The effect of a conditional cash transfer on HIV incidence in young women in rural South Africa (HPTN 068): a phase 3, randomised controlled trial
Read full paper →- Authors
- Audrey Pettifor, Catherine MacPhail, James P. Hughes, Amanda Selin, Jing Wang, F. Xavier Gómez‐Olivé, Susan H. Eshleman, Ryan G. Wagner, Wonderful Mabuza, Nomhle Khoza, Chirayath Suchindran, Immitrude Mokoena, Rhian Twine, P. Andrew, Ellen Townley, Oliver Laeyendecker, Yaw Agyei, Stephen Tollman, Kathleen Kahn
- Journal
- The Lancet Global Health
- Year
- 2016
- Citations
- 264
TL;DR
A three-year study found that giving young women a monthly cash payment conditional on school attendance did not reduce their risk of acquiring HIV, suggesting that this specific financial incentive may not be an effective strategy for this outcome, though school attendance itself was linked to lower risk.
What they tested
This study investigated whether a "conditional cash transfer" could reduce the rate of new HIV infections among young women.
The **intervention** group received a monthly cash payment. This payment was "conditional" on the participant attending at least 80% of school days each month. The exact amount of the cash transfer is not specified in the abstract, but it was designed to be a meaningful incentive in the local context.
The **comparator** group received no cash transfer and continued with their lives as usual, without any specific financial incentive linked to school attendance.
The **primary outcome measure** was HIV incidence, which means the rate at which new HIV infections occurred in each group over the study period. A secondary outcome was the incidence of herpes simplex virus type 2 (HSV-2), though results for this are not detailed in the abstract. The study also explored the relationship between school attendance and HIV risk.
Who was studied
The study enrolled **2,537 young women** and their parents or guardians. Initially, 10,134 young women were screened, but 2,537 met the strict eligibility criteria and were enrolled.
The participants were **girls aged 13-20 years old** at the start of the study. The median age was 15 years, with an interquartile range (IQR) of 14-17 years, meaning half of the girls were between 14 and 17 years old.
All participants were:
Enrolled in school, specifically in grades 8-11.
Not married or pregnant at the time of enrollment.
Able to read.
Residing in the study area (rural Bushbuckridge subdistrict in Mpumalanga province, South Africa) and intending to remain there until the trial was completed.
Both the young woman and her parent or guardian had the necessary documentation to open a bank account, which was required for receiving the cash transfers.
At baseline, 672 (27%) of the enrolled participants reported having had sex at least once.
The study was conducted in a **rural setting in South Africa**, a region with a high burden of HIV.
How they measured it
The researchers used a combination of methods to collect data:
**HIV and HSV-2 testing:** At baseline (the start of the study) and then annually at 12, 24, and 36 months, participants underwent HIV and herpes simplex virus type 2 (HSV-2) testing. These were objective biological tests, likely blood tests, to determine infection status. This is the most direct and reliable way to measure the primary outcome.

--------------------------------------------------

Exercise requirements:
(A) Print the passage of the trial summary from "Able to read." up to and including "at least once.".
(B) Decide whether each statement agrees with the trial summary, answering yes or no and quoting the words that settle it: (i) participants had to be enrolled in grades 8-11; (ii) the abstract gives the exact amount of the cash transfer; (iii) HIV testing was repeated every six months after baseline.

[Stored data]
--------------------------------------------------

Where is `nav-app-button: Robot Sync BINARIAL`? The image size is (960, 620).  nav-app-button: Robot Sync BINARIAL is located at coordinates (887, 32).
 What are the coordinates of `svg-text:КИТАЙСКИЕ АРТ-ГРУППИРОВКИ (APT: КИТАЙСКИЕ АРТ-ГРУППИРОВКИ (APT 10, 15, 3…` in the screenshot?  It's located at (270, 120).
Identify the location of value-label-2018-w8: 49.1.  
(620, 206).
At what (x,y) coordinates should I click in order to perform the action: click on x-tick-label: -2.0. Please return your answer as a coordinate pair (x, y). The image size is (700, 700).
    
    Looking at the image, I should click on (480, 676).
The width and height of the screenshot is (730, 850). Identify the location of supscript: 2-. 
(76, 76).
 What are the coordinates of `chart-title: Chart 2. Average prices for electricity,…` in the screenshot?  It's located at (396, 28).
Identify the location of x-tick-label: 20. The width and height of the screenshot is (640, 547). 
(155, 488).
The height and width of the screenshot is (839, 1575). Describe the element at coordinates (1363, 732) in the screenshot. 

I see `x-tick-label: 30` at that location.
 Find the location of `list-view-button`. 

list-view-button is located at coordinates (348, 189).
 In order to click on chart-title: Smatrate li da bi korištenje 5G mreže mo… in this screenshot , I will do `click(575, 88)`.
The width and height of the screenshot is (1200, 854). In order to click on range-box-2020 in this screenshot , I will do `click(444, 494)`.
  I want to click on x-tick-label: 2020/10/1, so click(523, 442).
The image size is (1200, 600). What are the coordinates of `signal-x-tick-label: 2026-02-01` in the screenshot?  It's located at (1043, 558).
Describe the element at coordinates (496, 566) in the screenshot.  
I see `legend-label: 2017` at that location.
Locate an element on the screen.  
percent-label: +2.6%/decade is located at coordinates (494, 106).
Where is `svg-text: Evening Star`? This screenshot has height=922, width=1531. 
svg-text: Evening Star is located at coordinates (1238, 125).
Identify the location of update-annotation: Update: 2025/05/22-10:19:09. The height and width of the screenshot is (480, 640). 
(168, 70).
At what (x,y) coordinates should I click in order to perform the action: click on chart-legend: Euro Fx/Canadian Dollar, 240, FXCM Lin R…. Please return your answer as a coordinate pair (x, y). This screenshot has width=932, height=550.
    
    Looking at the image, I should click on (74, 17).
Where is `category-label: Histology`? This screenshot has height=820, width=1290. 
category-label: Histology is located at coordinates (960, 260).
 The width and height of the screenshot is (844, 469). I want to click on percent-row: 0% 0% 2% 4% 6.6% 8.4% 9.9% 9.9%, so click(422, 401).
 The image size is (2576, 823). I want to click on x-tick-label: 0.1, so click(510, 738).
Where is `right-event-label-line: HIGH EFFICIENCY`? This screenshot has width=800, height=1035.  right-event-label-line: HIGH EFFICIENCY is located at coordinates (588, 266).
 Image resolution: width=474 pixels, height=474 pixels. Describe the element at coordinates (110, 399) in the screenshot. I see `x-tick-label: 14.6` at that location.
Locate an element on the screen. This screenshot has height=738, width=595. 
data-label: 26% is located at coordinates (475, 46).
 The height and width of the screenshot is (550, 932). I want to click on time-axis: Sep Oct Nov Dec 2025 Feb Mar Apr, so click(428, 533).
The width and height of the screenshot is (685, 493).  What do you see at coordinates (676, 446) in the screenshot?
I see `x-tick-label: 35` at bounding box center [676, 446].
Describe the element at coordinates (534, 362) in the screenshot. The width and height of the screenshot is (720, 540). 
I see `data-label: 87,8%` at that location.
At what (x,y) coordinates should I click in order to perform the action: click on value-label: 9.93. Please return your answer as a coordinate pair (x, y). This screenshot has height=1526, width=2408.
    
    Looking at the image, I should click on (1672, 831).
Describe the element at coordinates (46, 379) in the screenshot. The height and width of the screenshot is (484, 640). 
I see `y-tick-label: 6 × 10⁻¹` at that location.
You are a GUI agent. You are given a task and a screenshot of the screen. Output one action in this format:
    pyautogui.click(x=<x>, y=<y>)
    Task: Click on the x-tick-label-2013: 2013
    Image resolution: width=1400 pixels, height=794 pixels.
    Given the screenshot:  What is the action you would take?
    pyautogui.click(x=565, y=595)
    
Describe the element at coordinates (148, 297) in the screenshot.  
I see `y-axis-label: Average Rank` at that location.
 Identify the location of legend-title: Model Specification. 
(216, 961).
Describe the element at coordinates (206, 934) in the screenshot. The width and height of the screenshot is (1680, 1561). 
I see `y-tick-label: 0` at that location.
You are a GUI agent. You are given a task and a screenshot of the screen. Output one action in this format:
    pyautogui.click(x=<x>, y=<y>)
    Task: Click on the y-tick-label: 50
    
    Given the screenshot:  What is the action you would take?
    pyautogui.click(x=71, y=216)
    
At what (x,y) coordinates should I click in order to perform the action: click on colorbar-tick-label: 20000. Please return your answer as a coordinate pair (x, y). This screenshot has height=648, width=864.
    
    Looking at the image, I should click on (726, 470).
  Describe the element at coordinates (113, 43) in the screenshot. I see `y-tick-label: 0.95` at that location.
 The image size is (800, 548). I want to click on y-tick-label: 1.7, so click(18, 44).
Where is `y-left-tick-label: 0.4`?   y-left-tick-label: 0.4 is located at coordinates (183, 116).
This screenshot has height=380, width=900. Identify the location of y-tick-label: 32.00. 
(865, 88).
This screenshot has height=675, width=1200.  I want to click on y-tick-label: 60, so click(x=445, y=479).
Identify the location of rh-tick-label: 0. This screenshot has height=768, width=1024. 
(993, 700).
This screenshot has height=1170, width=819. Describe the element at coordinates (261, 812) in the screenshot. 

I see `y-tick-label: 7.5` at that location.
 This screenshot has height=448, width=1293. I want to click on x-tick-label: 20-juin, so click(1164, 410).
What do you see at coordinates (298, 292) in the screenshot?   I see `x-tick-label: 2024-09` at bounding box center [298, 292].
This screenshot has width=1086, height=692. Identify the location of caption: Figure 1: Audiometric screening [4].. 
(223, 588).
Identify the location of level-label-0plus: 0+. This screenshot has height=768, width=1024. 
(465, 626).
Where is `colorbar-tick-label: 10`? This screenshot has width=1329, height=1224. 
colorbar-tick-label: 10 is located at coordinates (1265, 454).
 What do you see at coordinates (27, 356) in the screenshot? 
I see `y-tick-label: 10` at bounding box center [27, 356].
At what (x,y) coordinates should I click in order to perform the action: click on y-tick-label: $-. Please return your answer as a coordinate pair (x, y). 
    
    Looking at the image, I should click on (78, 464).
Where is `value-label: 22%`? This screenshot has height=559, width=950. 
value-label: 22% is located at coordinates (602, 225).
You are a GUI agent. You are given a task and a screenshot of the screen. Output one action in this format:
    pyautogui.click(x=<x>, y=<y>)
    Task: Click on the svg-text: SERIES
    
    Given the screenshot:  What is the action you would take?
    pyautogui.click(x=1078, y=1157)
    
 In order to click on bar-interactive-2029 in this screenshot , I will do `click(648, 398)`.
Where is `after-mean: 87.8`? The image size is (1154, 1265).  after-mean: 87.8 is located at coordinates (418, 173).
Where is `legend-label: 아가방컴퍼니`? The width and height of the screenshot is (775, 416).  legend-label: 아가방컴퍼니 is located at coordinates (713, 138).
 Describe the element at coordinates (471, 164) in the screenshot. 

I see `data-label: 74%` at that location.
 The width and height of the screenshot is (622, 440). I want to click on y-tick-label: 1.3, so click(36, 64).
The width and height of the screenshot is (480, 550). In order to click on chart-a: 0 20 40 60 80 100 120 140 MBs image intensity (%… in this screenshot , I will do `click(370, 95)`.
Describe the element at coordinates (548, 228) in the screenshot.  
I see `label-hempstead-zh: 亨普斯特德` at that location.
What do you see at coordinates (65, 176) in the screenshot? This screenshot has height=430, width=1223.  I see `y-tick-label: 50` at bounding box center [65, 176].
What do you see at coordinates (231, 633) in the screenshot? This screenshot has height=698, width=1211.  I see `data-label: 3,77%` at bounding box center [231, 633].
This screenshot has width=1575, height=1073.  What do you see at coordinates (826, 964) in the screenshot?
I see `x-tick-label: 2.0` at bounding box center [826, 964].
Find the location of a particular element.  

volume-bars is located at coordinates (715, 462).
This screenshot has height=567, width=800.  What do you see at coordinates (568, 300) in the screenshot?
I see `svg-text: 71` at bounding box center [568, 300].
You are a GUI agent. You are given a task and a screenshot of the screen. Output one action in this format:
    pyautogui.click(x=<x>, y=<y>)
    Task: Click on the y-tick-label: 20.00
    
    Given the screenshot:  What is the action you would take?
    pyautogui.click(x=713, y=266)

--------------------------------------------------

Numbered responses:
(A)
Able to read.
Residing in the study area (rural Bushbuckridge subdistrict in Mpumalanga province, South Africa) and intending to remain there until the trial was completed.
Both the young woman and her parent or guardian had the necessary documentation to open a bank account, which was required for receiving the cash transfers.
At baseline, 672 (27%) of the enrolled participants reported having had sex at least once.

(B)
(i) Yes: "Enrolled in school, specifically in grades 8-11."
(ii) No: "The exact amount of the cash transfer is not specified in the abstract"
(iii) No: "then annually at 12, 24, and 36 months"